Steve Johnson’s interview with Mel Faldet


I did a mid-1980’s interview with Mel Faldet who taught in the rural school system.  For 5 years, 1937 – 1942, Mel was the teacher at Pleasant #10 in Winneshiek County.  In the course of our conversation I found of particular interest his concern that rural school children were being somewhat “cheated” in the area of music.  I will always have fond memories of Mel “dancing up a storm” at the Highlandville school dances, especially when the Foot-Notes were playing.


Here is his story in his own words:





I did sign a contract to teach the “Young” school Pleasant #10 beginning in the fall of 1937. Pleasant #10 indicated it to be the newest school in Pleasant Township.  However it had no basement and sat up quite high on its foundation.  This meant that the floor didn’t get warm in winter since the heating plant consisted of a “Round Oak” heater near the back of the school room.  It sat up quite high on top of a metal pad and was surrounded by a metal guard.










This had to be fired by wood chunks which had to be carried from a woodshed located about 60 feet from the back northeast corner of the school building.  To keep a good warm fire going it often had to be fired between classes.  It would never hold fire overnight.

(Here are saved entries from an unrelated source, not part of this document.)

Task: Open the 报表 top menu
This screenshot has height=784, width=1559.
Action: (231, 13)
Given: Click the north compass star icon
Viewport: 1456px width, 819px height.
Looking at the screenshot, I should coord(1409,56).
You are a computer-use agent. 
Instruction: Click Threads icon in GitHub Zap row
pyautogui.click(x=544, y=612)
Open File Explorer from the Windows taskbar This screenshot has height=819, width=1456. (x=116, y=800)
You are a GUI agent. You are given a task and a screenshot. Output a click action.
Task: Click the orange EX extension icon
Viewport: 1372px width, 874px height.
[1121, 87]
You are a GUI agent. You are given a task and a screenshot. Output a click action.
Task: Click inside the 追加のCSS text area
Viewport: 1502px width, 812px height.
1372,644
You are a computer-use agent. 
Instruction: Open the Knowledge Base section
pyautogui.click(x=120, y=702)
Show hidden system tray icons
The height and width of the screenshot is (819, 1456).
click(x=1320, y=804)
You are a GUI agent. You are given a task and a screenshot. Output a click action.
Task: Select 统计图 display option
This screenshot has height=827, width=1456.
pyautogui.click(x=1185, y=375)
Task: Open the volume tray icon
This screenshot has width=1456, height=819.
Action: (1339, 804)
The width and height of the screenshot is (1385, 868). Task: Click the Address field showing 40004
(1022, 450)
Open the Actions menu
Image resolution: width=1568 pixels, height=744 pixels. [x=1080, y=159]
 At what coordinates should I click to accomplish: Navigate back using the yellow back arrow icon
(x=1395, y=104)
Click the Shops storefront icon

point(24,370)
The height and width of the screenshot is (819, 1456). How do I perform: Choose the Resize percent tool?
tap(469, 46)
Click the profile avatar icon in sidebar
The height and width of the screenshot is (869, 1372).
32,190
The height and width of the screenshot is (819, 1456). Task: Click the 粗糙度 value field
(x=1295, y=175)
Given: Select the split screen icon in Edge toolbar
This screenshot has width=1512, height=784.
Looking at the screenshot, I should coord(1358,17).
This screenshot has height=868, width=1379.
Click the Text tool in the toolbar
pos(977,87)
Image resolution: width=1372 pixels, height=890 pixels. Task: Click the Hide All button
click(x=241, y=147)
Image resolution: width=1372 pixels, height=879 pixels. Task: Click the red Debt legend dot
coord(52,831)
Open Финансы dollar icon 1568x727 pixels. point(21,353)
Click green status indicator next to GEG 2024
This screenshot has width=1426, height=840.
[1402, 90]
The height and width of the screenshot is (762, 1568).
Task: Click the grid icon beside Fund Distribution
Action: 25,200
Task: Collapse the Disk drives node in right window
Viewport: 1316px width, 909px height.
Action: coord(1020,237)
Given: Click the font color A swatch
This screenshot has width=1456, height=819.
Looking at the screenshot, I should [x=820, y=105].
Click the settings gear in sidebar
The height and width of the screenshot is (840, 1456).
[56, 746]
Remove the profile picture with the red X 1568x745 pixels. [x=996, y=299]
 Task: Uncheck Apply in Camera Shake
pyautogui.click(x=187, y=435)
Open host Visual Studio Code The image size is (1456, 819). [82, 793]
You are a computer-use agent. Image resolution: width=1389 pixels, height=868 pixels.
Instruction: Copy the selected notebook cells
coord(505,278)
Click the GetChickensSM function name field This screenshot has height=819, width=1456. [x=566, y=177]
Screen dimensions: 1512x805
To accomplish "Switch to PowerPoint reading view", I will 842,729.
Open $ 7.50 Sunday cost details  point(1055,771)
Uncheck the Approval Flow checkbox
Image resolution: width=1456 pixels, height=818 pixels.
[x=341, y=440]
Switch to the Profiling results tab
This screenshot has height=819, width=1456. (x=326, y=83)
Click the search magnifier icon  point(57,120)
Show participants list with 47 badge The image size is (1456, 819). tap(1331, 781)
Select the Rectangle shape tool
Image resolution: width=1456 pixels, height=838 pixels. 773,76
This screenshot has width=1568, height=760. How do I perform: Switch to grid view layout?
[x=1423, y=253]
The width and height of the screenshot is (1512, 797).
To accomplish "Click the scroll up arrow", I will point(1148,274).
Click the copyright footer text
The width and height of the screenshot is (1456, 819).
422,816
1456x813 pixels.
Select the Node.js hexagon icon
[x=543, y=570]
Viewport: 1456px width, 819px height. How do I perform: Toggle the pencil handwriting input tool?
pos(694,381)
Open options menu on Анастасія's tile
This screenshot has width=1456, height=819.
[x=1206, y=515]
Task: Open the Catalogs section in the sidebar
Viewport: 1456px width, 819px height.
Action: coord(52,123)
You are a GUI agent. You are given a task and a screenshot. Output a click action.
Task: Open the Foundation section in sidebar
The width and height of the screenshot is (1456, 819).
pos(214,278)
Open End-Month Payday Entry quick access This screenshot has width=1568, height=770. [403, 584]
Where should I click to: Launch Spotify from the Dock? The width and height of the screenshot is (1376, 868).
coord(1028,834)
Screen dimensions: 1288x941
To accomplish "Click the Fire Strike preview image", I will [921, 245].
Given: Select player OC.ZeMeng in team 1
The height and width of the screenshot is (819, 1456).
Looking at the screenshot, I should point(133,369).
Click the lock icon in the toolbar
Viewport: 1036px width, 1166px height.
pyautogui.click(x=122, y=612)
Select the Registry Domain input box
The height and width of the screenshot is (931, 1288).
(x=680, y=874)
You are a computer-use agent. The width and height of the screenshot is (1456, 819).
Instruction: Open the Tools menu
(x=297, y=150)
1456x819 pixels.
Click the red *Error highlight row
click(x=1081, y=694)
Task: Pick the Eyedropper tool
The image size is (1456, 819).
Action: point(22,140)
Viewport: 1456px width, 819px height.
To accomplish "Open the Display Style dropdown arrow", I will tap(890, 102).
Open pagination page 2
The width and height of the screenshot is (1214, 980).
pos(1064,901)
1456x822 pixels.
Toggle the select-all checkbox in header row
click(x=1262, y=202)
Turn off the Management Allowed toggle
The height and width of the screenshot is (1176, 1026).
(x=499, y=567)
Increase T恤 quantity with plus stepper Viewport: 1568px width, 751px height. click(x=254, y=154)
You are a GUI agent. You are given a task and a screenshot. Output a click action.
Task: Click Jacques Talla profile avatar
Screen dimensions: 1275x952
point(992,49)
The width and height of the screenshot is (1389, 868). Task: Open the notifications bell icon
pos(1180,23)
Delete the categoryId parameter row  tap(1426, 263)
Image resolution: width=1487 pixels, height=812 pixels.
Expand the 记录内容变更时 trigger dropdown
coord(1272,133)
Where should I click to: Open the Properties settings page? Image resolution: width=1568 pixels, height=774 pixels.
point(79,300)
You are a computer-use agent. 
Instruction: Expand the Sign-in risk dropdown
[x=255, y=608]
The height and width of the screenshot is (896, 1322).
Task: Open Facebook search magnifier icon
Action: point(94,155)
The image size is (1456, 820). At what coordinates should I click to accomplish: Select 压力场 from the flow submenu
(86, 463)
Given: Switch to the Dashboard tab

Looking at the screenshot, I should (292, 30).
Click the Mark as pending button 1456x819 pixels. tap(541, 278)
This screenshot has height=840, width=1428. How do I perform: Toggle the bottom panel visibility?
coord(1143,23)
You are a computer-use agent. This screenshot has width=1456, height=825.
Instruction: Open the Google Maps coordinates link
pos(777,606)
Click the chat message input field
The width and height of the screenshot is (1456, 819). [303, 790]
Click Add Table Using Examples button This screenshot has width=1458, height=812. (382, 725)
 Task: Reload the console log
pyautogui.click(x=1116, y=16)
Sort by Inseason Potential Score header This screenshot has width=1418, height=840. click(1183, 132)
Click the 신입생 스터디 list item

Custodial duties did not end there, this meant the teachers had to come early in the morning to build the fire and try to get the schoolroom warm and carry in wood.  Then it was to shovel the snow for a path to the door and also to the “outhouses” and the woodshed.  At the end of the day the floor had to be swept and everything put in order for the next day.





Pleasant #10 was built and completed in 1917, but its usual attendance was more like 15 to 20 pupils.  Some of these were borrowed from the Glenwood Township School known as the Kelly or Renaas School to the southeast in Glenwood, mainly because it was handier for them to come to school in Pleasant #10.  I have always felt that the rural school students were somewhat cheated in the music department.  I always enjoyed the folk singing along with the phonograph.  Many of these songs I still remember and sing.  This was fine but the students in the town schools were given an opportunity to start on an instrument and learn the notes as they learned to play the instrument.